• **THE PROBLEM**: Can you rewrite all the data below as a numbered list, one line per entry, leaving out the blank lines?

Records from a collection
►
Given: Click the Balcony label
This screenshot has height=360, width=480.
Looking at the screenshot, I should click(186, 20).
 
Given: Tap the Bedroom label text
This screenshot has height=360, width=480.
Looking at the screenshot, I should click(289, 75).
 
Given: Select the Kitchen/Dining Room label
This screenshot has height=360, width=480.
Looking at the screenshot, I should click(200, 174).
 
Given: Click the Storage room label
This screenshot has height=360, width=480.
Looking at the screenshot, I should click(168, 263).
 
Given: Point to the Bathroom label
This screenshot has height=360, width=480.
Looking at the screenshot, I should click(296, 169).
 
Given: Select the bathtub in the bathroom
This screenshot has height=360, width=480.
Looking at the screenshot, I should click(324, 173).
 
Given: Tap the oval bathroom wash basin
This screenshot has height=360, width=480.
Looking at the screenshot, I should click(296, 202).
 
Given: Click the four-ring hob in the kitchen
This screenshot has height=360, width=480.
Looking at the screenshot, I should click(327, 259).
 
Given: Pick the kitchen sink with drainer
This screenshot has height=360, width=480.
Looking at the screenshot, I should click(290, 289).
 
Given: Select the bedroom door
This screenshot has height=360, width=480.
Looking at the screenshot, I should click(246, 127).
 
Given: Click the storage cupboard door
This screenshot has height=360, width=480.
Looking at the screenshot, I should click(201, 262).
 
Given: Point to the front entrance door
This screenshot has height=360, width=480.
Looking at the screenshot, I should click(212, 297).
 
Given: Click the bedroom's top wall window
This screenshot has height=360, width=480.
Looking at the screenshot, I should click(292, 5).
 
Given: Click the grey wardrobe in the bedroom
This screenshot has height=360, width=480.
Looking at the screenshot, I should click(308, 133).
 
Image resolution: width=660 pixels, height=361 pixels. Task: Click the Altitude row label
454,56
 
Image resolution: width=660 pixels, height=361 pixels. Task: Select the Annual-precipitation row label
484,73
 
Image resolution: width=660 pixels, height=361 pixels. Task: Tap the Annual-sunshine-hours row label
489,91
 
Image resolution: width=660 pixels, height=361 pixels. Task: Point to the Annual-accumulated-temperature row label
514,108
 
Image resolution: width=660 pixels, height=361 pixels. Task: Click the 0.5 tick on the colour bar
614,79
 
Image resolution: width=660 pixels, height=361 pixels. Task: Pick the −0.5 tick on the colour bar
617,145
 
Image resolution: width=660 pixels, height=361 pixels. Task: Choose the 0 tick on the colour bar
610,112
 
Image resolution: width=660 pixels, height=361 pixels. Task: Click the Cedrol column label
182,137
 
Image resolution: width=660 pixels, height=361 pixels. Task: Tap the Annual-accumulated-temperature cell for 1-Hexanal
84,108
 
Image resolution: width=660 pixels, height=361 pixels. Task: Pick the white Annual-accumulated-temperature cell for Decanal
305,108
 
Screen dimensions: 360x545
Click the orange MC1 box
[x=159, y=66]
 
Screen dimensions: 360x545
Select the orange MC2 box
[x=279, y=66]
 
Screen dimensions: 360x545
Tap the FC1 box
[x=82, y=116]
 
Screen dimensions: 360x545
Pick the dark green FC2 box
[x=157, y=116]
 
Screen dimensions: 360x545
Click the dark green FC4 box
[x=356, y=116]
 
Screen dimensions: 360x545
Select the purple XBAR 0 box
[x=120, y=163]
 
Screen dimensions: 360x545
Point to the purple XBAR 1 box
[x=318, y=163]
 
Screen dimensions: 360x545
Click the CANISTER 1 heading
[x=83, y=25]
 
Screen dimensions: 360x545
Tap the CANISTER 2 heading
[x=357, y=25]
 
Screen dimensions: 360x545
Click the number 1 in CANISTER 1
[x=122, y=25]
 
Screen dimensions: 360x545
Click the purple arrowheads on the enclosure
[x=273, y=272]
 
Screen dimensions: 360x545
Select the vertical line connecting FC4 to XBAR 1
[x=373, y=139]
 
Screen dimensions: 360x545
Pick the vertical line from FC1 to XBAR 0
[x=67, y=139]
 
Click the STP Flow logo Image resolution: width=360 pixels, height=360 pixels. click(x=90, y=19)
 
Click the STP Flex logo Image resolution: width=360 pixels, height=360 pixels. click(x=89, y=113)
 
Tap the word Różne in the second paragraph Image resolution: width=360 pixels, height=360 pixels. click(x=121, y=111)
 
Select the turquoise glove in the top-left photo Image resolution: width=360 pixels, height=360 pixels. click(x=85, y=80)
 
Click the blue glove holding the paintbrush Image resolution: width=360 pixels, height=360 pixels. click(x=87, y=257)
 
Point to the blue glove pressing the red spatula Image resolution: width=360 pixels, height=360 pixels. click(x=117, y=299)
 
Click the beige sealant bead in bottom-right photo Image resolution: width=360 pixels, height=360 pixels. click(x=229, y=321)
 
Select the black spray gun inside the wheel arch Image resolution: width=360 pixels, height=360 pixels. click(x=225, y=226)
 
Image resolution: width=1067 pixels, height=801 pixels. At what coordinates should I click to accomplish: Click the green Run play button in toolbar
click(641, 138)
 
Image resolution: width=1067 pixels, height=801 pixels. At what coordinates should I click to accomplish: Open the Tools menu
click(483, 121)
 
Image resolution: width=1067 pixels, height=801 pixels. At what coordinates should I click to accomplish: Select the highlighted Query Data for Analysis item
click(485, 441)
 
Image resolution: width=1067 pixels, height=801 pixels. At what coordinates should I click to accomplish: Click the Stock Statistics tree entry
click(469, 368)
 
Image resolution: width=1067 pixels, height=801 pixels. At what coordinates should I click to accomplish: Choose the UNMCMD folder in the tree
◄
• **SOLUTION FOR THIS PROBLEM**:
1. Given: Click the Balcony label
2. This screenshot has height=360, width=480.
3. Looking at the screenshot, I should click(186, 20).
4. Given: Tap the Bedroom label text
5. This screenshot has height=360, width=480.
6. Looking at the screenshot, I should click(289, 75).
7. Given: Select the Kitchen/Dining Room label
8. This screenshot has height=360, width=480.
9. Looking at the screenshot, I should click(200, 174).
10. Given: Click the Storage room label
11. This screenshot has height=360, width=480.
12. Looking at the screenshot, I should click(168, 263).
13. Given: Point to the Bathroom label
14. This screenshot has height=360, width=480.
15. Looking at the screenshot, I should click(296, 169).
16. Given: Select the bathtub in the bathroom
17. This screenshot has height=360, width=480.
18. Looking at the screenshot, I should click(324, 173).
19. Given: Tap the oval bathroom wash basin
20. This screenshot has height=360, width=480.
21. Looking at the screenshot, I should click(296, 202).
22. Given: Click the four-ring hob in the kitchen
23. This screenshot has height=360, width=480.
24. Looking at the screenshot, I should click(327, 259).
25. Given: Pick the kitchen sink with drainer
26. This screenshot has height=360, width=480.
27. Looking at the screenshot, I should click(290, 289).
28. Given: Select the bedroom door
29. This screenshot has height=360, width=480.
30. Looking at the screenshot, I should click(246, 127).
31. Given: Click the storage cupboard door
32. This screenshot has height=360, width=480.
33. Looking at the screenshot, I should click(201, 262).
34. Given: Point to the front entrance door
35. This screenshot has height=360, width=480.
36. Looking at the screenshot, I should click(212, 297).
37. Given: Click the bedroom's top wall window
38. This screenshot has height=360, width=480.
39. Looking at the screenshot, I should click(292, 5).
40. Given: Click the grey wardrobe in the bedroom
41. This screenshot has height=360, width=480.
42. Looking at the screenshot, I should click(308, 133).
43. Image resolution: width=660 pixels, height=361 pixels. Task: Click the Altitude row label
44. 454,56
45. Image resolution: width=660 pixels, height=361 pixels. Task: Select the Annual-precipitation row label
46. 484,73
47. Image resolution: width=660 pixels, height=361 pixels. Task: Tap the Annual-sunshine-hours row label
48. 489,91
49. Image resolution: width=660 pixels, height=361 pixels. Task: Point to the Annual-accumulated-temperature row label
50. 514,108
51. Image resolution: width=660 pixels, height=361 pixels. Task: Click the 0.5 tick on the colour bar
52. 614,79
53. Image resolution: width=660 pixels, height=361 pixels. Task: Pick the −0.5 tick on the colour bar
54. 617,145
55. Image resolution: width=660 pixels, height=361 pixels. Task: Choose the 0 tick on the colour bar
56. 610,112
57. Image resolution: width=660 pixels, height=361 pixels. Task: Click the Cedrol column label
58. 182,137
59. Image resolution: width=660 pixels, height=361 pixels. Task: Tap the Annual-accumulated-temperature cell for 1-Hexanal
60. 84,108
61. Image resolution: width=660 pixels, height=361 pixels. Task: Pick the white Annual-accumulated-temperature cell for Decanal
62. 305,108
63. Screen dimensions: 360x545
64. Click the orange MC1 box
65. [x=159, y=66]
66. Screen dimensions: 360x545
67. Select the orange MC2 box
68. [x=279, y=66]
69. Screen dimensions: 360x545
70. Tap the FC1 box
71. [x=82, y=116]
72. Screen dimensions: 360x545
73. Pick the dark green FC2 box
74. [x=157, y=116]
75. Screen dimensions: 360x545
76. Click the dark green FC4 box
77. [x=356, y=116]
78. Screen dimensions: 360x545
79. Select the purple XBAR 0 box
80. [x=120, y=163]
81. Screen dimensions: 360x545
82. Point to the purple XBAR 1 box
83. [x=318, y=163]
84. Screen dimensions: 360x545
85. Click the CANISTER 1 heading
86. [x=83, y=25]
87. Screen dimensions: 360x545
88. Tap the CANISTER 2 heading
89. [x=357, y=25]
90. Screen dimensions: 360x545
91. Click the number 1 in CANISTER 1
92. [x=122, y=25]
93. Screen dimensions: 360x545
94. Click the purple arrowheads on the enclosure
95. [x=273, y=272]
96. Screen dimensions: 360x545
97. Select the vertical line connecting FC4 to XBAR 1
98. [x=373, y=139]
99. Screen dimensions: 360x545
100. Pick the vertical line from FC1 to XBAR 0
101. [x=67, y=139]
102. Click the STP Flow logo Image resolution: width=360 pixels, height=360 pixels. click(x=90, y=19)
103. Click the STP Flex logo Image resolution: width=360 pixels, height=360 pixels. click(x=89, y=113)
104. Tap the word Różne in the second paragraph Image resolution: width=360 pixels, height=360 pixels. click(x=121, y=111)
105. Select the turquoise glove in the top-left photo Image resolution: width=360 pixels, height=360 pixels. click(x=85, y=80)
106. Click the blue glove holding the paintbrush Image resolution: width=360 pixels, height=360 pixels. click(x=87, y=257)
107. Point to the blue glove pressing the red spatula Image resolution: width=360 pixels, height=360 pixels. click(x=117, y=299)
108. Click the beige sealant bead in bottom-right photo Image resolution: width=360 pixels, height=360 pixels. click(x=229, y=321)
109. Select the black spray gun inside the wheel arch Image resolution: width=360 pixels, height=360 pixels. click(x=225, y=226)
110. Image resolution: width=1067 pixels, height=801 pixels. At what coordinates should I click to accomplish: Click the green Run play button in toolbar
111. click(641, 138)
112. Image resolution: width=1067 pixels, height=801 pixels. At what coordinates should I click to accomplish: Open the Tools menu
113. click(483, 121)
114. Image resolution: width=1067 pixels, height=801 pixels. At what coordinates should I click to accomplish: Select the highlighted Query Data for Analysis item
115. click(485, 441)
116. Image resolution: width=1067 pixels, height=801 pixels. At what coordinates should I click to accomplish: Click the Stock Statistics tree entry
117. click(469, 368)
118. Image resolution: width=1067 pixels, height=801 pixels. At what coordinates should I click to accomplish: Choose the UNMCMD folder in the tree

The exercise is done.